We had some bright spots. Rebecca Wentzloff made a banner for us. Not just any banner either. This was a handmade quilt. A lot of work and love went into that, I should keep that in mind. I wish we had a better picture of it but this will have to do. We will proudly have this banner at our meetings to come.

BTW LOL Our next meeting is May 4th at the Golden Township Hall 5527 Fox Rd. Mears. 7pm.

At the Rally I gave a few words then Andrew Sebolt talked of Honor and other virtues which need to be behind all we do as a country. Larry Loree our guest speaker and Vietnam Veteran brought Honor front and center in his speech. As a Vietnam vet he knew well what honor meant and how without it men and women fail to do courageous things. His talk reminded us that courageous things need yet to be done.

State Representative Jon Bumstead ended the speach making part of the program. Mr. Bumstead tied it all together by speaking of citizen involvement and how that effort needs to be made and will help hasten change.







By then we were all freezing and ready to take off but we hung around for the last part of the event. Just as in the old tales, we threw a box of Tea into the lake. To keep the over zealous EPA off our backs, we tied a rope to it and the Box was empty. Oh well the life we live in.






Then we all skedaddled for the warmth and fellowship and gooe eats at Hart Pizza just across the Lake.





All told everyone seemed pleased with the results. Lots of things were talked of over Pizza such as Windmills, Booths in the County Fair, floats in the Asparagus Parade, Debbie Stabenow and some possible opponents to dethrone her like Peter Konetchy or Rob Steele. Pete we learned has bowed out.

Life goes on. But I was reminded by this day that life is indeed what we chose to make it.

And I was warmed.

Regards, Live Dangerously Be A Conservative

Friday, April 15, 2011

Big Fun in Lansing


Five of us from the Oceana Tea Party carpooled yesterday to the "Keep Them Honest"/Tea Party Rally in Lansing. We had a great time and were energized for our Tax Day Tea Party Rally in Hart later today.(4:30 Fri. at Court House then a march to Veterns Park).

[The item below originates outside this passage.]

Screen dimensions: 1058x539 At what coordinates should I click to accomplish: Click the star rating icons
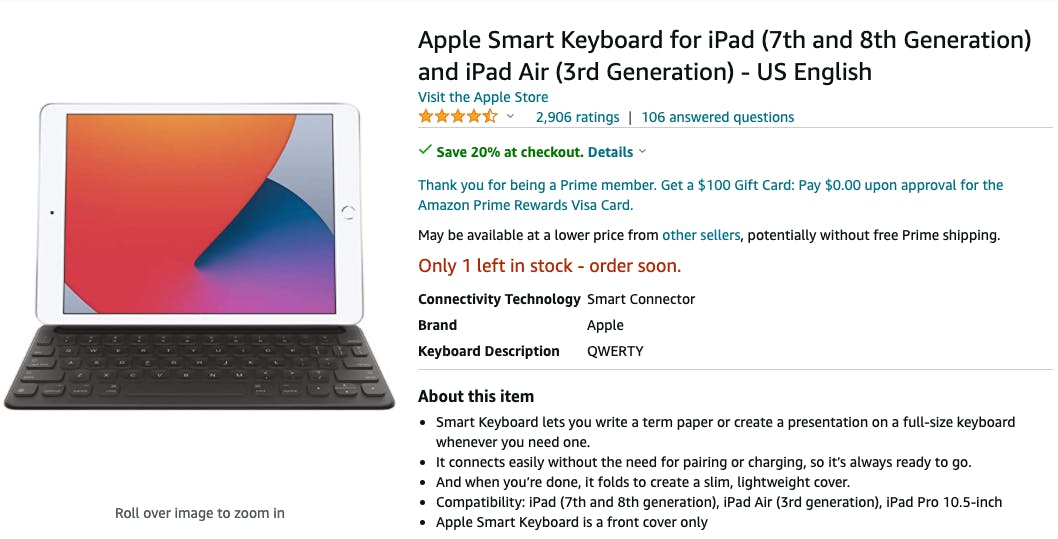(457, 117)
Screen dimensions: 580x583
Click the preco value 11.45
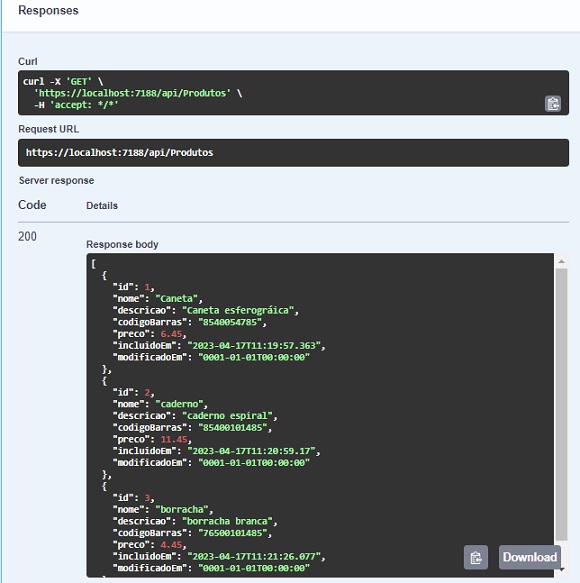(174, 439)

Luckily Senator Goeff Hansen and Representative Jon Bumstead were also getting out of session and were able to give us a guided tour of the Senate and House Chambers, before the rally started. Representative Holly Hughes from Muskegon's 91st district made an appearance also.

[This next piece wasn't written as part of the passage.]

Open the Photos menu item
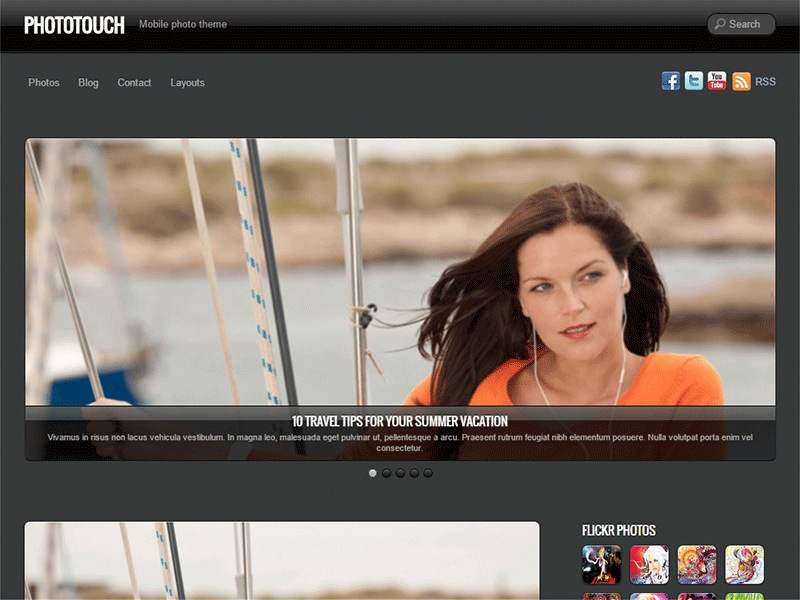 pyautogui.click(x=44, y=83)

The speakers were all good. Ruth Johnson, Bill Schuete, Rev.Yulie, Herman Cain, Dick Morris, Kyle Olson, and Scott Haggerstrom. As far as I know, Herman Cain broke the news that he was forming an exploratory committee for his candidacy for the President of the US.









After the rally look who we saw walking down the street. As I was a "Ruth Captain" and Andy Sebolt who was with me was the Secretary of States "Secret Shopper"
We had a nice chat. Barb VanderVeen, Ruth's assistant was with her. It was nice to see Barb again.



This is a pic of a Mother and Daughter and their signs. I doesn't get any better than this.


Not to forget, below is a pic from our last Tues. Cozy Conservative Corner weekly breakfast we have every week Tuesday at 8am at LaFiesta in Hart.


Finally I took this at my old haunt in Muskegon. Morning Bear (sitting down)along with some others has started getting the raised garden beds ready for planting at our Community Garden.

Some things and people I do miss in Muskegon.